[WHAT TO DO]
Would you return exactly the lines from the top of the data below through the one containing "Task: Sort properties", leaving out the pictures?

[Records from a collection]
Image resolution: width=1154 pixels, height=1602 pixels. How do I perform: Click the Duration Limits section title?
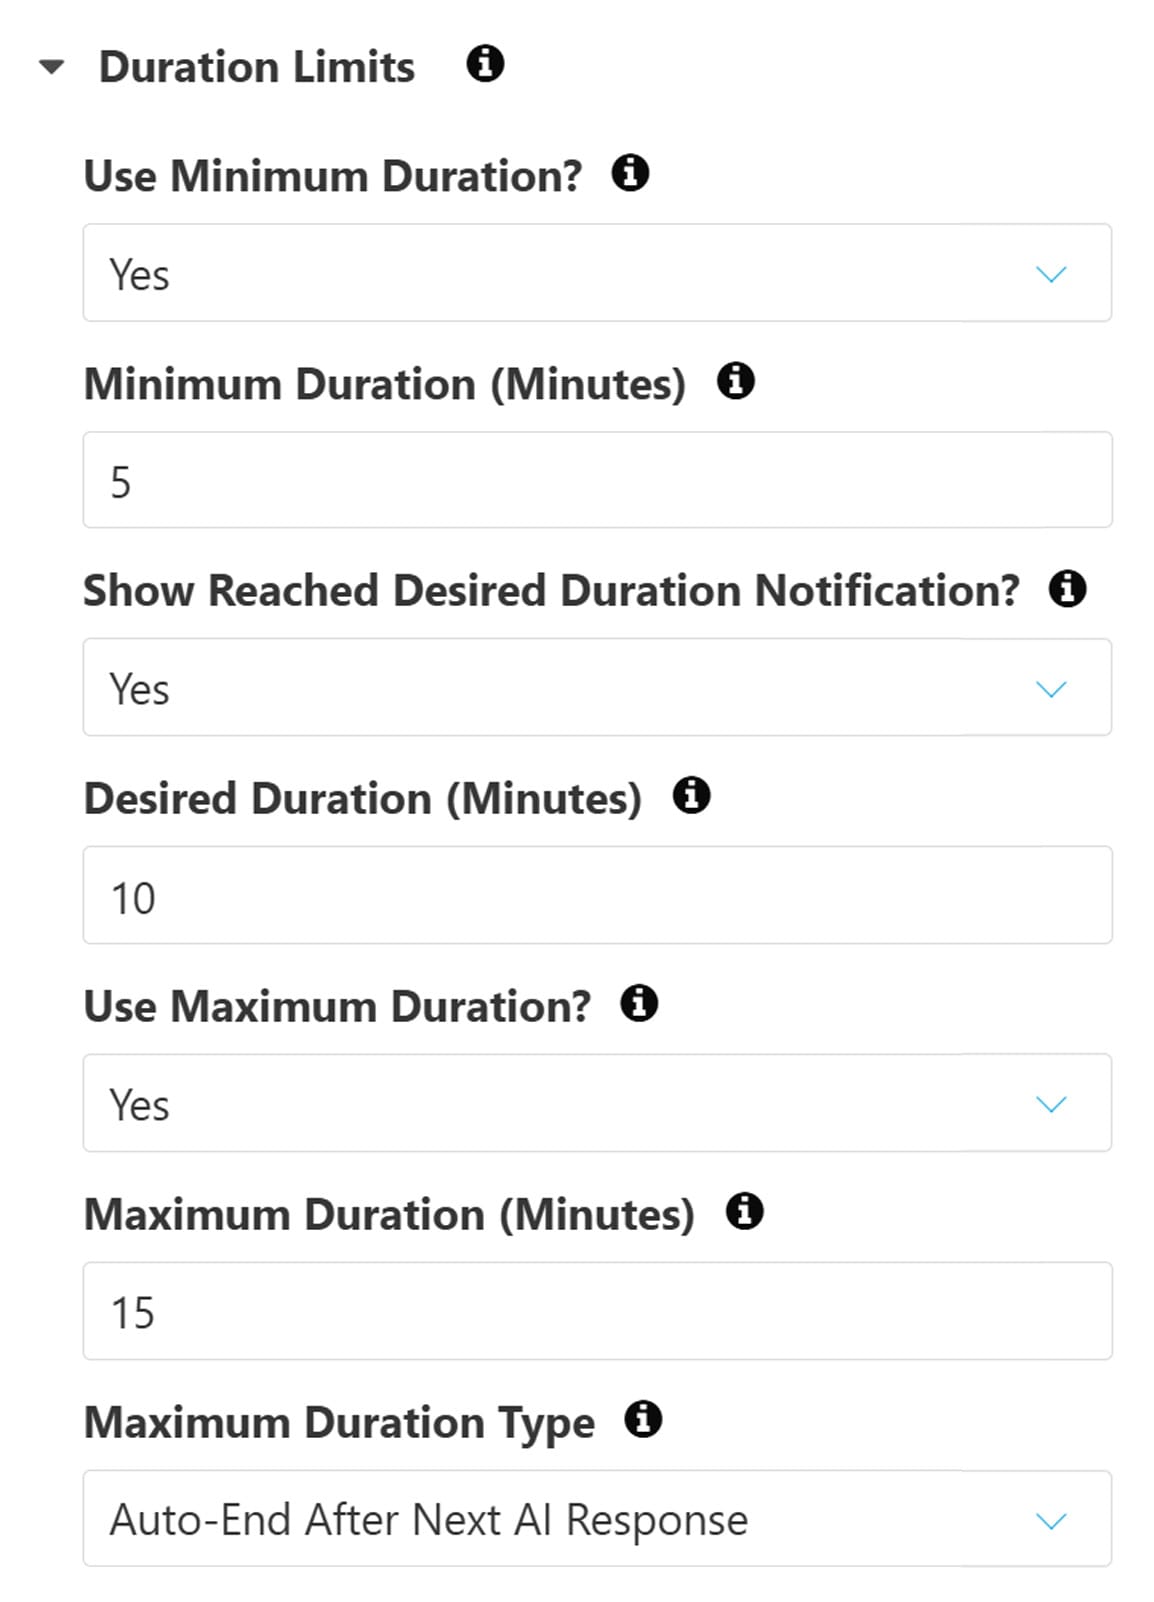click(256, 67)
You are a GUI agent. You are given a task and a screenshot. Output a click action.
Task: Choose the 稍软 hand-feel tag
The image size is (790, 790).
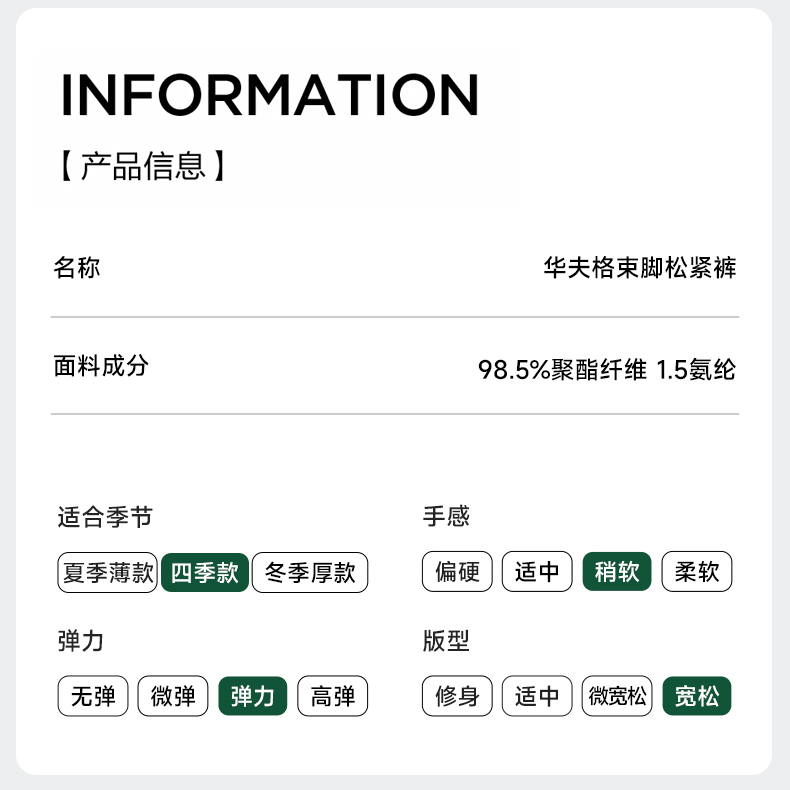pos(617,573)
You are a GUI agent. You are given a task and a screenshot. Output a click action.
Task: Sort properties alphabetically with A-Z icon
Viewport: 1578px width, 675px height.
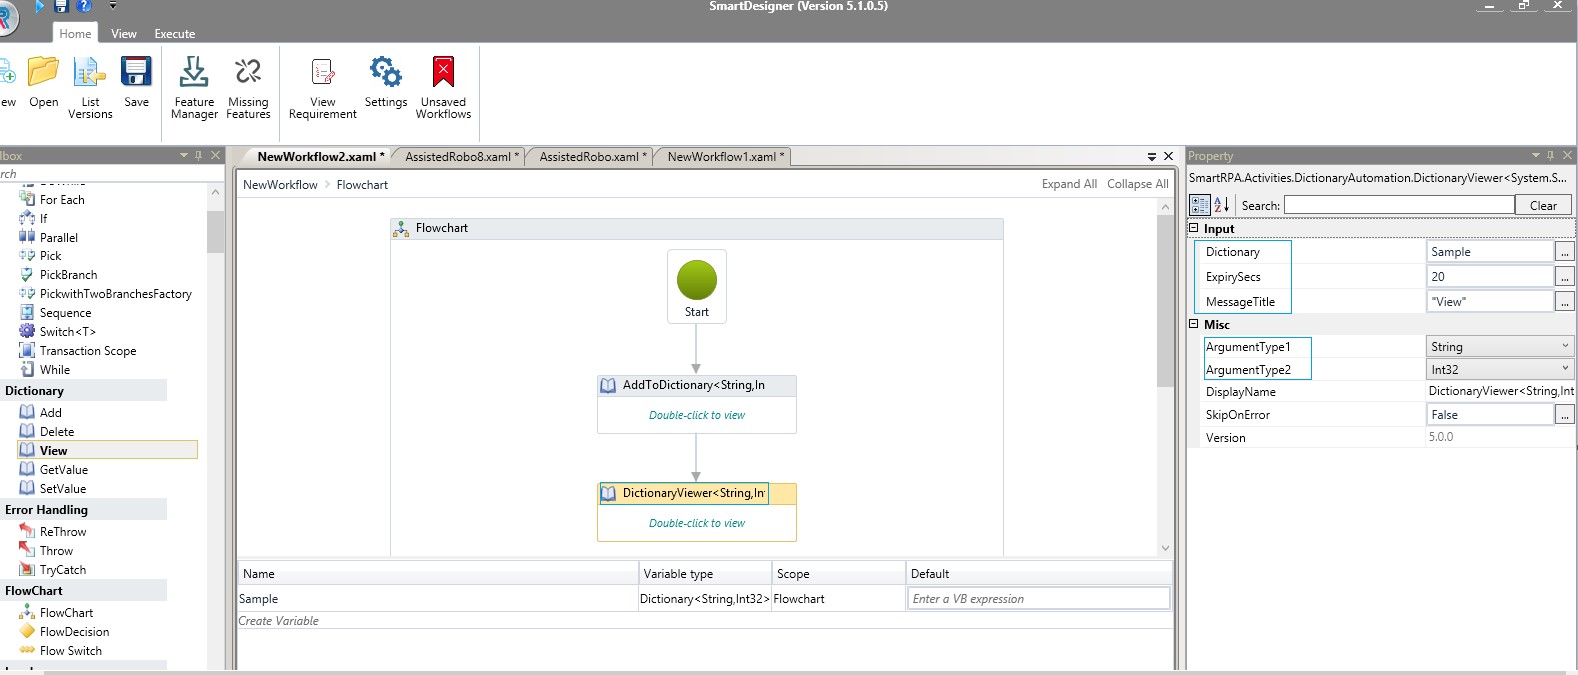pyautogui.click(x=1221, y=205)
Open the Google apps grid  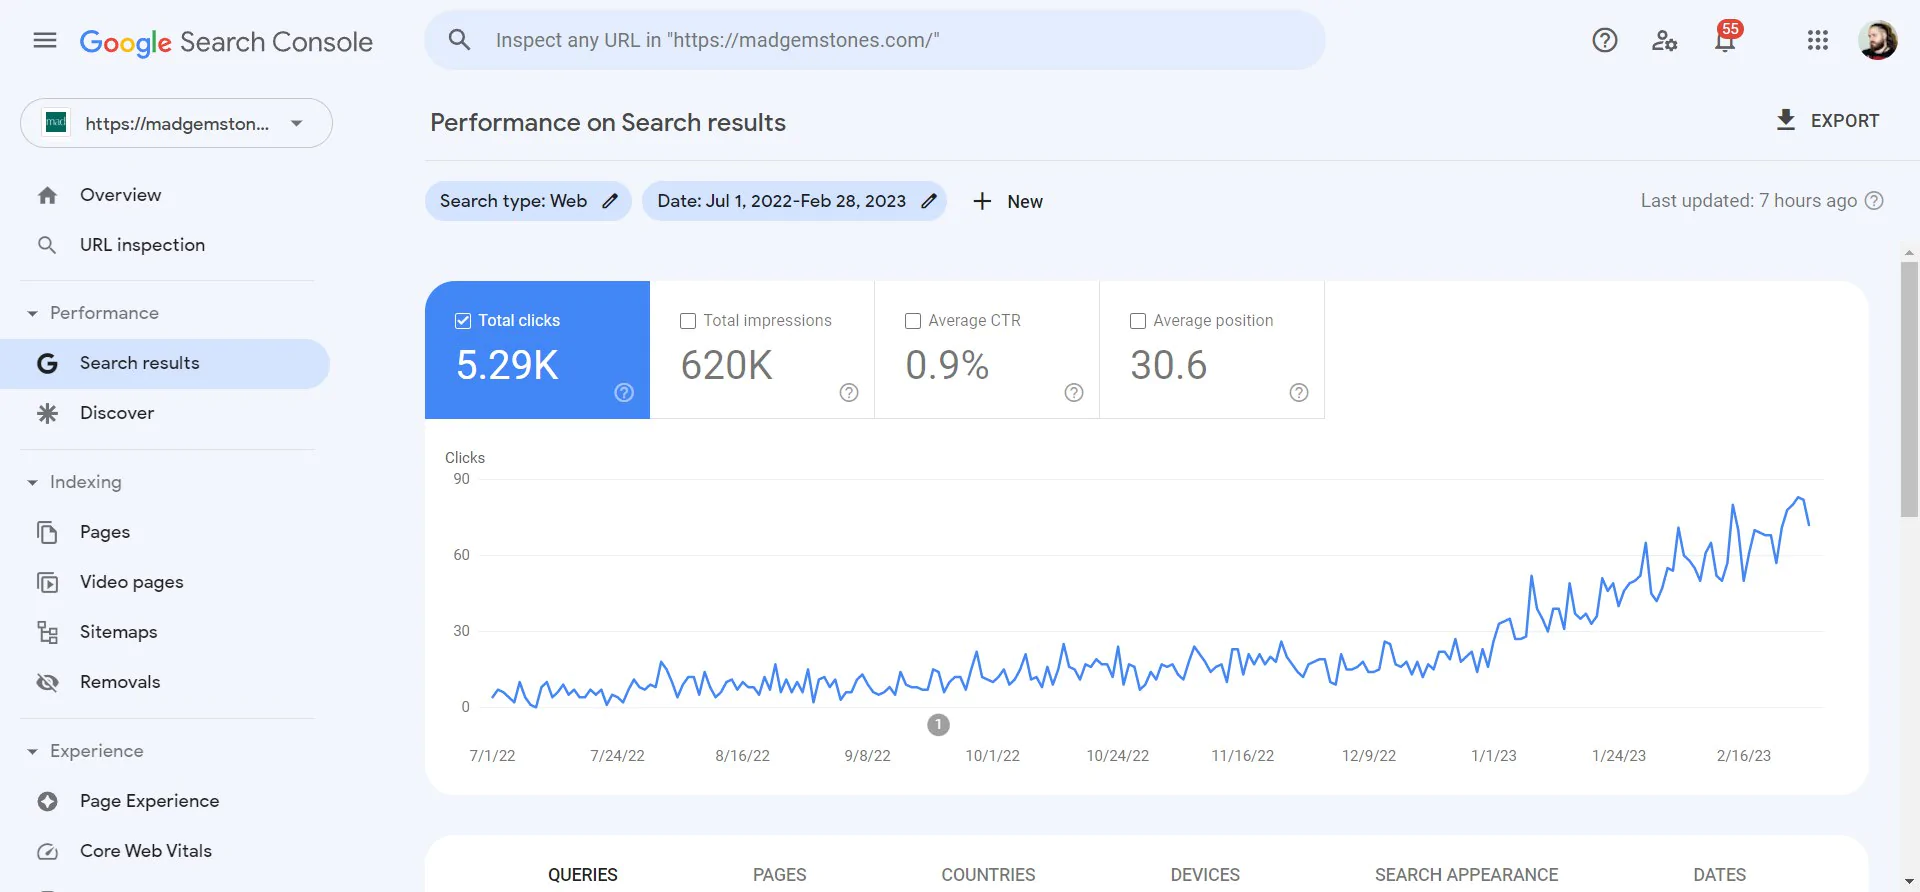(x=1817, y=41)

[ANSWER TO THE EXERCISE]
Image resolution: width=1154 pixels, height=1602 pixels. How do I perform: Click the Duration Limits section title?
click(256, 67)
You are a GUI agent. You are given a task and a screenshot. Output a click action.
Task: Choose the 稍软 hand-feel tag
The image size is (790, 790).
pos(617,573)
You are a GUI agent. You are given a task and a screenshot. Output a click action.
Task: Sort properties alphabetically with A-Z icon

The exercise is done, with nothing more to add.